> _About this exercise_: Could you please return each line of the data that has the word "agent"?

(Stored data)

»»

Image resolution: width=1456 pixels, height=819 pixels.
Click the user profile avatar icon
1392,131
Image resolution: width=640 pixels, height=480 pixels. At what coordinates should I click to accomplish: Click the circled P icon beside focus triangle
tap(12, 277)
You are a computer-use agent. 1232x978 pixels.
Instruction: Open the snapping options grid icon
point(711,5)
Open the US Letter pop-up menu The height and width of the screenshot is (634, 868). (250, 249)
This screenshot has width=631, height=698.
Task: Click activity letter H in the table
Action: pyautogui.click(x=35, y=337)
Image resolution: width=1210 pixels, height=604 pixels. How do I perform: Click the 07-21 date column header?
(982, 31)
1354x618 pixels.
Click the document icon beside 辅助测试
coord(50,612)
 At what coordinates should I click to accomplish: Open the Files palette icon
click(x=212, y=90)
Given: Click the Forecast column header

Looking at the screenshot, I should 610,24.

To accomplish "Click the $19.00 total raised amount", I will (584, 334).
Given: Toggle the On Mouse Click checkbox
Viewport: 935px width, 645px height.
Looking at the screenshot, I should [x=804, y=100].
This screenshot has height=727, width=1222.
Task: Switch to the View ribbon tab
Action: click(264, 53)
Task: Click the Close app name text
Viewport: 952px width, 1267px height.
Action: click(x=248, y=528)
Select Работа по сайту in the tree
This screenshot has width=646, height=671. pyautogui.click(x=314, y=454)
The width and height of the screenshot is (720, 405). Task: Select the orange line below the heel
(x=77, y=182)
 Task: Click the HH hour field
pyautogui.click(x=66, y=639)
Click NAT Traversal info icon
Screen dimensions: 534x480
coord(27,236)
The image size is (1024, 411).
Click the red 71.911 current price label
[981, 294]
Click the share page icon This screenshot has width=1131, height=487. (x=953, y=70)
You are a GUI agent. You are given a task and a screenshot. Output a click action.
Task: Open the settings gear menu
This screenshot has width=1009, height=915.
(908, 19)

««

> _Solution to this task_:
You are a computer-use agent. 1232x978 pixels.
You are a GUI agent. You are given a task and a screenshot. Output a click action.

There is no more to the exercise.